=== EXERCISE BRIEF ===
Could you print, exactly as they stand, the lines from the one holding "Task: Click the arrow stat icon on proj_019" to the end of the data below, and nothing more?

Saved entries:
***

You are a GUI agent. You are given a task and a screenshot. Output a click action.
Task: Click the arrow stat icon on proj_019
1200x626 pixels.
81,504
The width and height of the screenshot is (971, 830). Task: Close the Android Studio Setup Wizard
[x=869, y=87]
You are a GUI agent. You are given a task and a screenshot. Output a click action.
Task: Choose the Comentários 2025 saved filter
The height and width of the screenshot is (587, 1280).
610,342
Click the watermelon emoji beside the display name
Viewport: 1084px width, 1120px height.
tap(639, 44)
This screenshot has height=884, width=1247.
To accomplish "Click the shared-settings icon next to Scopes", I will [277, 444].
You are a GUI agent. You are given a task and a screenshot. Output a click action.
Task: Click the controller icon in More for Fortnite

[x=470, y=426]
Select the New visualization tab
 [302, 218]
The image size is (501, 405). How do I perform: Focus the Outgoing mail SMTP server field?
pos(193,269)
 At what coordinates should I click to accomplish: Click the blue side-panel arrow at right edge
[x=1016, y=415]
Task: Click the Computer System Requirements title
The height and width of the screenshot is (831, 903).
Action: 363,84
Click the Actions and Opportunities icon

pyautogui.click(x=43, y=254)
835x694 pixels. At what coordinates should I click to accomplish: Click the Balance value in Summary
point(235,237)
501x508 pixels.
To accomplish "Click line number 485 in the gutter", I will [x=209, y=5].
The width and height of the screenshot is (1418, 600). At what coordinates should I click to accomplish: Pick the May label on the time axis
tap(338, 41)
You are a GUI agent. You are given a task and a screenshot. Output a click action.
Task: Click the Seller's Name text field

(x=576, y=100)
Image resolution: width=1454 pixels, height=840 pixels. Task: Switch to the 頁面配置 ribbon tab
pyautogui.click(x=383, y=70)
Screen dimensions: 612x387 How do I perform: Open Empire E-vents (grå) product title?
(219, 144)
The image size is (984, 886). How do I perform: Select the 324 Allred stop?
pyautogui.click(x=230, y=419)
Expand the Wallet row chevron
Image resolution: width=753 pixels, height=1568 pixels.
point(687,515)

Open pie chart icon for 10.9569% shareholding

***

=== RESPONSE TO THE TASK ===
Task: Click the arrow stat icon on proj_019
1200x626 pixels.
81,504
The width and height of the screenshot is (971, 830). Task: Close the Android Studio Setup Wizard
[x=869, y=87]
You are a GUI agent. You are given a task and a screenshot. Output a click action.
Task: Choose the Comentários 2025 saved filter
The height and width of the screenshot is (587, 1280).
610,342
Click the watermelon emoji beside the display name
Viewport: 1084px width, 1120px height.
tap(639, 44)
This screenshot has height=884, width=1247.
To accomplish "Click the shared-settings icon next to Scopes", I will [277, 444].
You are a GUI agent. You are given a task and a screenshot. Output a click action.
Task: Click the controller icon in More for Fortnite

[x=470, y=426]
Select the New visualization tab
 [302, 218]
The image size is (501, 405). How do I perform: Focus the Outgoing mail SMTP server field?
pos(193,269)
 At what coordinates should I click to accomplish: Click the blue side-panel arrow at right edge
[x=1016, y=415]
Task: Click the Computer System Requirements title
The height and width of the screenshot is (831, 903).
Action: 363,84
Click the Actions and Opportunities icon

pyautogui.click(x=43, y=254)
835x694 pixels. At what coordinates should I click to accomplish: Click the Balance value in Summary
point(235,237)
501x508 pixels.
To accomplish "Click line number 485 in the gutter", I will [x=209, y=5].
The width and height of the screenshot is (1418, 600). At what coordinates should I click to accomplish: Pick the May label on the time axis
tap(338, 41)
You are a GUI agent. You are given a task and a screenshot. Output a click action.
Task: Click the Seller's Name text field

(x=576, y=100)
Image resolution: width=1454 pixels, height=840 pixels. Task: Switch to the 頁面配置 ribbon tab
pyautogui.click(x=383, y=70)
Screen dimensions: 612x387 How do I perform: Open Empire E-vents (grå) product title?
(219, 144)
The image size is (984, 886). How do I perform: Select the 324 Allred stop?
pyautogui.click(x=230, y=419)
Expand the Wallet row chevron
Image resolution: width=753 pixels, height=1568 pixels.
point(687,515)

Open pie chart icon for 10.9569% shareholding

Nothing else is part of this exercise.